富士山静岡空港の令和6年度の搭乗者数は、前年度に比べて約12万人増の63万3千人となり、過去最高を記録した令和元年度の約86%まで回復いたしました。
利活用拡大の鍵となる国際線は、ソウル線を運航するチェジュ航空が今月1日から便数を倍増して、午前、午後各1往復となったことに加え、来月17日から青島航空による青島線が、週1 往復で就航するなど路線が拡大しております。
今後は、中国、台湾などの運休路線の再開や東南アジアの新規路線の開設に取り組むなど、富士山静岡空港株式会社や市町、関係団体等と連携して、空港の利活用の拡大に努めてまいります。
次に、医師確保に向けた大学との連携についてであります。
医師の確保につきましては、医療関係者と協力して、医学修学研修資金制度を活用した就業や定着を進めるとともに、偏在解消に向けた取組を加速いたします。
地域の医療提供体制を確保するためには、医師の養成や派遣を行う大学との持続的な関係構築が重要となりますことから、まずは3月に、浜松医科大学と地域医療提供体制の確保に向けた連携協定を締結いたしました。

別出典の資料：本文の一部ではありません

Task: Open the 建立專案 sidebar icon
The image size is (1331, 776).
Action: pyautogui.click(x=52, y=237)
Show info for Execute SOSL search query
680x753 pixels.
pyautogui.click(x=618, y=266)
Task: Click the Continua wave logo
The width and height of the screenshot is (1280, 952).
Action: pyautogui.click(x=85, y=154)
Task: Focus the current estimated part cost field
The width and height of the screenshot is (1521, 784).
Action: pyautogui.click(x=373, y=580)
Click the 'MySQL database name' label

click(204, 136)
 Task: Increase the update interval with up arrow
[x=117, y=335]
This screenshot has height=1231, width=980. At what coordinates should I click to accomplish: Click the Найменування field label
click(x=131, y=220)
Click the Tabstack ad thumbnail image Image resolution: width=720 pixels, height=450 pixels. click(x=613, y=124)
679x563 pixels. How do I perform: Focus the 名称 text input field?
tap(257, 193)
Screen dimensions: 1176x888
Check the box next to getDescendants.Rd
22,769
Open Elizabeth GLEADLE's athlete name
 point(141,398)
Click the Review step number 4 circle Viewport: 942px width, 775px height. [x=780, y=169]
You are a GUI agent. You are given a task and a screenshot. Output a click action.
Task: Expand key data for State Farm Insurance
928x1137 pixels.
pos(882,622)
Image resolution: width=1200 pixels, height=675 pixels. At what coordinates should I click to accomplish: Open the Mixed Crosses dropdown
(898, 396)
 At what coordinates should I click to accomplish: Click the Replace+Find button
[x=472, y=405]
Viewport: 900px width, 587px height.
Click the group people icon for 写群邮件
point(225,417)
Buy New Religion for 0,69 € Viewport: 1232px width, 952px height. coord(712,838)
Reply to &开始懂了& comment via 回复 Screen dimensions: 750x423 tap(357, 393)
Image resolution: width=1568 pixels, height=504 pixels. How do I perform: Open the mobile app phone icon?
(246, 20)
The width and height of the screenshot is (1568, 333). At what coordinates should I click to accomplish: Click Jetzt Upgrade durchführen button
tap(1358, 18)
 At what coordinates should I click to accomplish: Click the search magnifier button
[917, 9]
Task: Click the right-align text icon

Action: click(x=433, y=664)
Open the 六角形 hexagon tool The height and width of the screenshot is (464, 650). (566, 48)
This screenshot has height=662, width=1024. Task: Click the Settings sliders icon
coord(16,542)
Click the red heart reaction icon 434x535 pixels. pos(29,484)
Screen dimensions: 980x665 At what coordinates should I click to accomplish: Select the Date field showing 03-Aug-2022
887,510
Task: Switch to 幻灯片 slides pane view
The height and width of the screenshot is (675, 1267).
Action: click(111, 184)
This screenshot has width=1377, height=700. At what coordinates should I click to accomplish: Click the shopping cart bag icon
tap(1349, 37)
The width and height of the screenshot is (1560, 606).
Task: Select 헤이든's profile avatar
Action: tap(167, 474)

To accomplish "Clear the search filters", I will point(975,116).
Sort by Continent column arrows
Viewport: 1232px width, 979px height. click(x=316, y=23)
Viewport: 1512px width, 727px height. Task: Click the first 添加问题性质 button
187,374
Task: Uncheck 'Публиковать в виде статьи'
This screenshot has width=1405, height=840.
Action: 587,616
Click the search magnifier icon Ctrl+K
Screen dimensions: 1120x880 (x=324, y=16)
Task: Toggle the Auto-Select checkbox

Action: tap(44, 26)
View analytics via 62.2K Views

また、東部地域の医療提供体制や医師確保に中心的な役割を担っている順天堂大学とも連携協定を締結すべく、現在調整を進めております。
協定の締結により、大学との連携をこれまで以上に強固なものとすることで、地域医療に貢献する医師の確保と人材育成を進め、地域医療提供体制の確保につなげてまいります。
次に、新県立中央図書館の整備についてであります。
昨年11月の入札不調の後、再入札に向けて準備を進めてまいりましたが、当初の計画から財源の見通しが大きく変わることが明らかとなりました。
こうした状況を踏まえ、一旦立ち止まって整備方針を見直すことにいたしました。東静岡地区にふさわしい施設を目指し、デジタル技術の進展などの社会情勢の変化や、関係の皆様の御意見も踏まえながら、年内を目途に方向性を示せるよう、庁内に部局横断的なプロジェクトチームを立ち上げ検討を進めてまいります。
次に、遠州灘海浜公園篠原地区の整備についてであります。
野球場の規模・構造や県、浜松市、民間の役割分担を検討する、遠州灘海浜公園(篠原地区)利活用推進協議会を、今月12日に開催いたしました。
協議会では、民間事業者から利活用に関する提案を広く求めるための公募方針などが確認されました。この方針について、本議会の常任委員会において御議論をいただき、公募を実施していきたいと考えております。
引き続き、県議会や県民の皆様の御意見を伺いながら、多くの県民の皆様に愛され、県西部のスポーツの拠点としてふさわしい施設となるよう、検討を進めてまいります。